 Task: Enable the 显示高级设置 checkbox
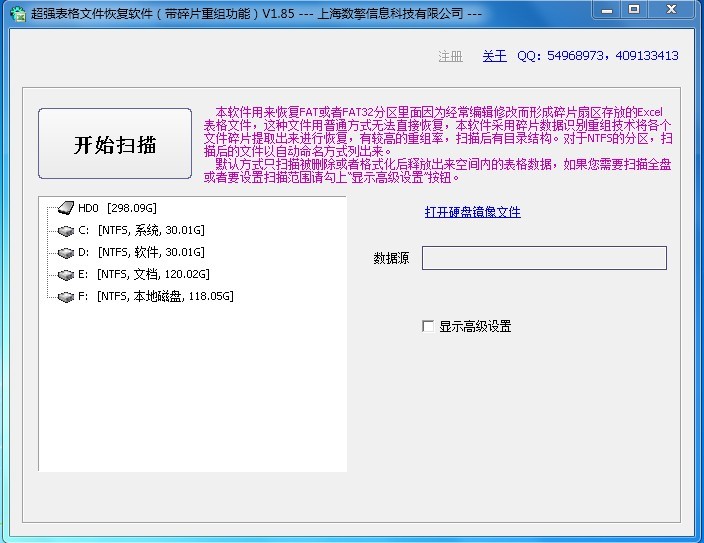pyautogui.click(x=428, y=326)
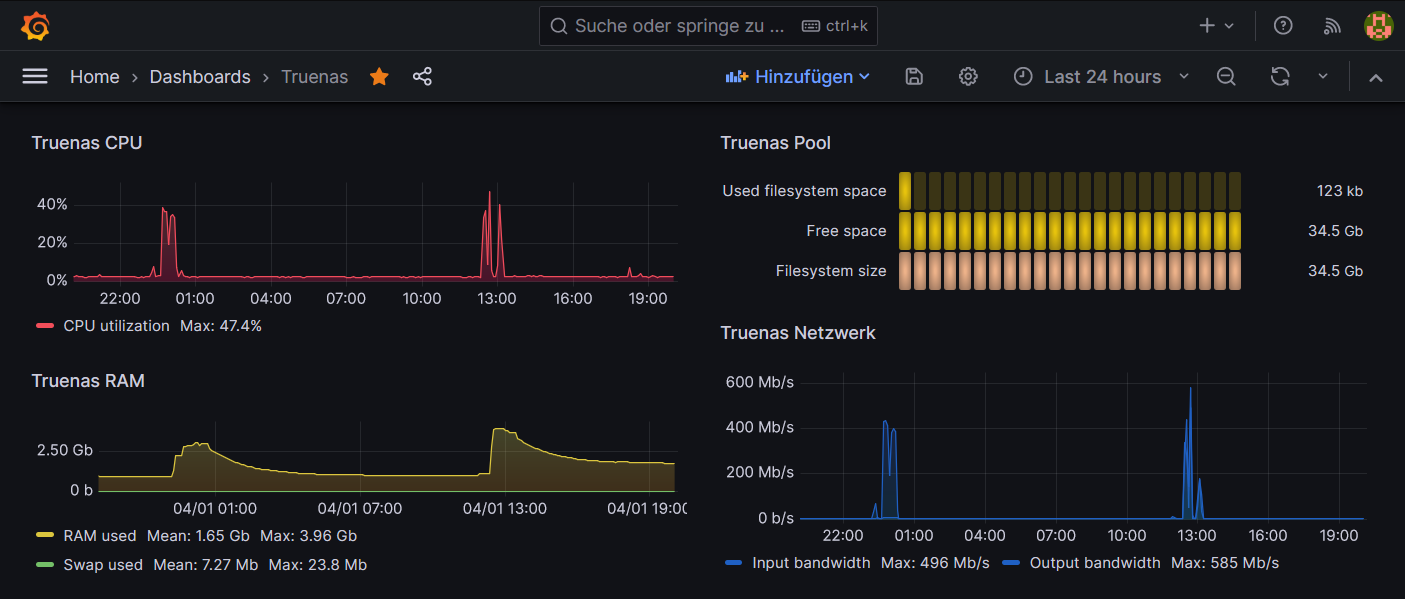Share the dashboard via share icon
This screenshot has height=599, width=1405.
tap(422, 77)
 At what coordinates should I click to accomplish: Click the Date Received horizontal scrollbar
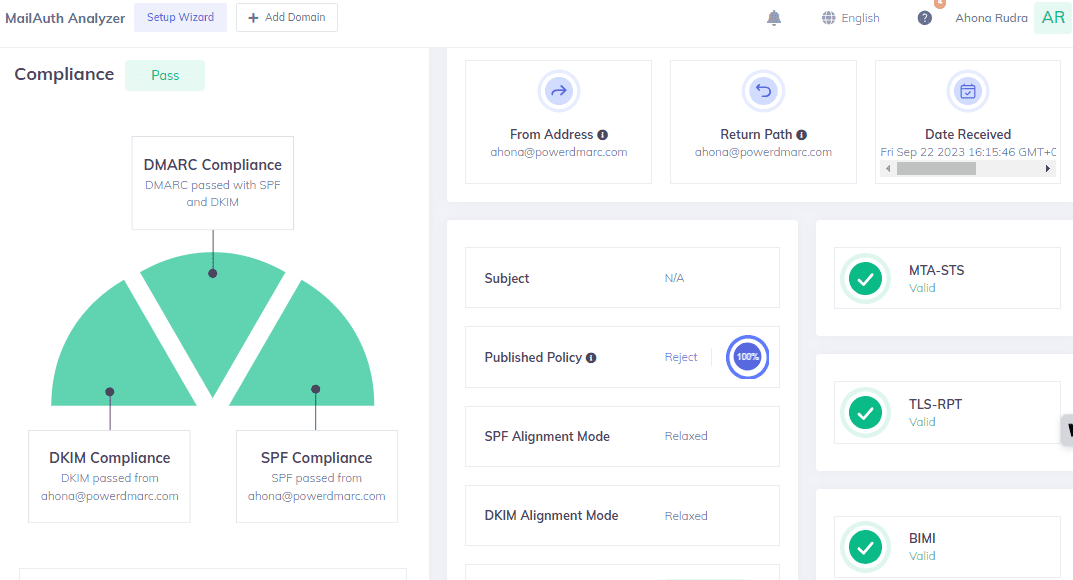[935, 169]
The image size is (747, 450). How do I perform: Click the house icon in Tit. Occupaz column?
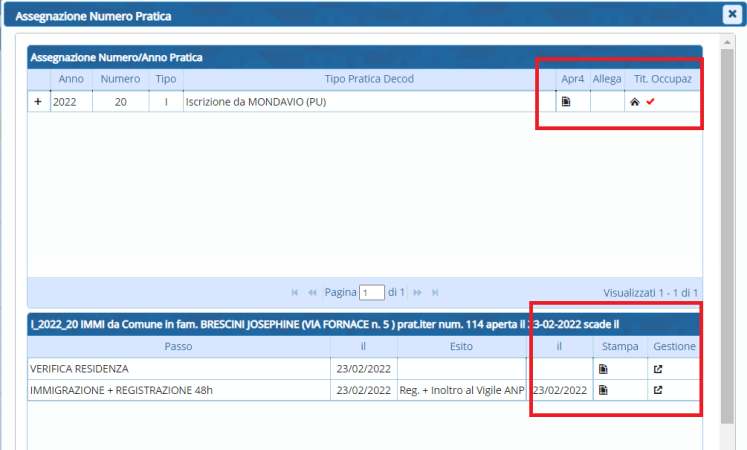(634, 102)
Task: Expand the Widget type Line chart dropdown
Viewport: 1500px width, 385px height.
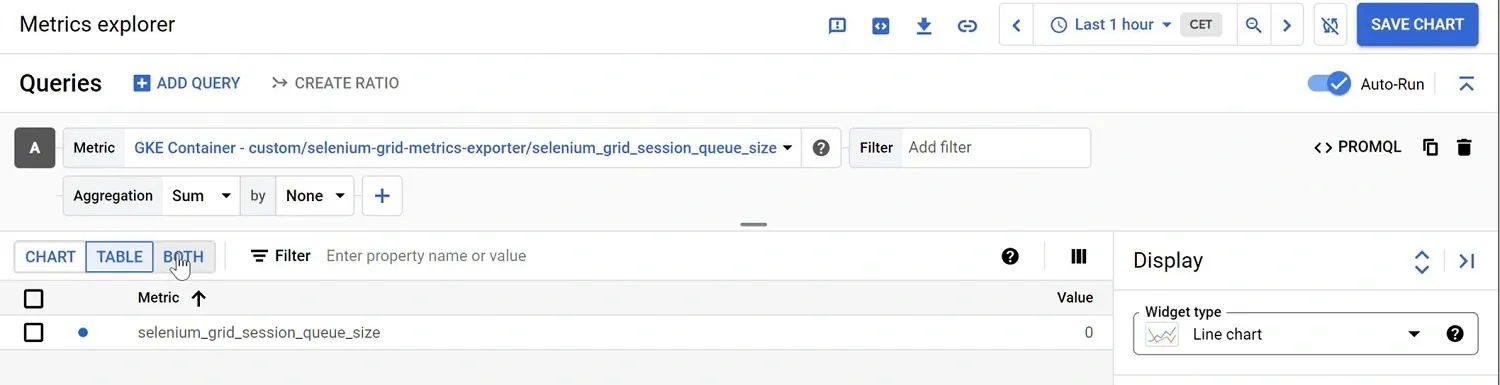Action: tap(1306, 334)
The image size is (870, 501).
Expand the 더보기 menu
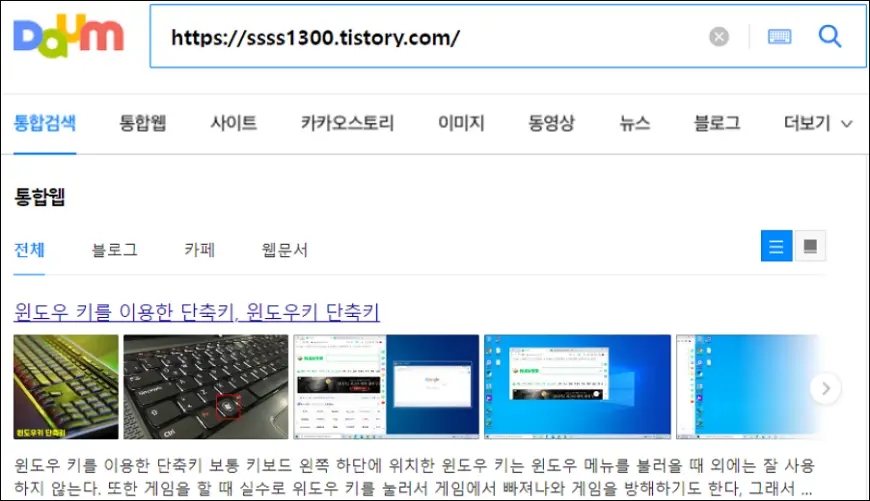click(817, 124)
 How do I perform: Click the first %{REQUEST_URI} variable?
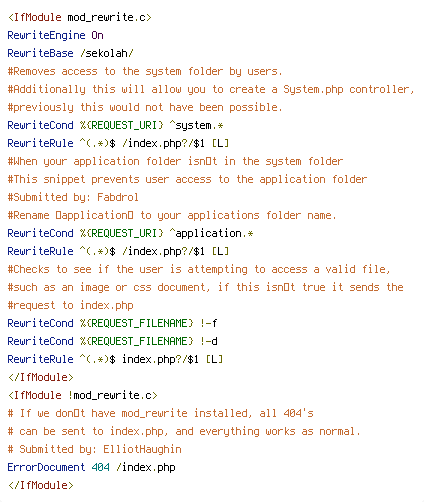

....

> Work instructions: Restate the lines above exactly, from the one bearing "The image size is (747, 450)." through the final line of the material, both included, omitting pictures.

> Written response:
The image size is (747, 450). How do I perform: Click the house icon in Tit. Occupaz column?
(634, 102)
Task: Expand the Widget type Line chart dropdown
Viewport: 1500px width, 385px height.
Action: tap(1306, 334)
The image size is (870, 501).
Expand the 더보기 menu
click(817, 124)
 How do I perform: Click the first %{REQUEST_URI} variable?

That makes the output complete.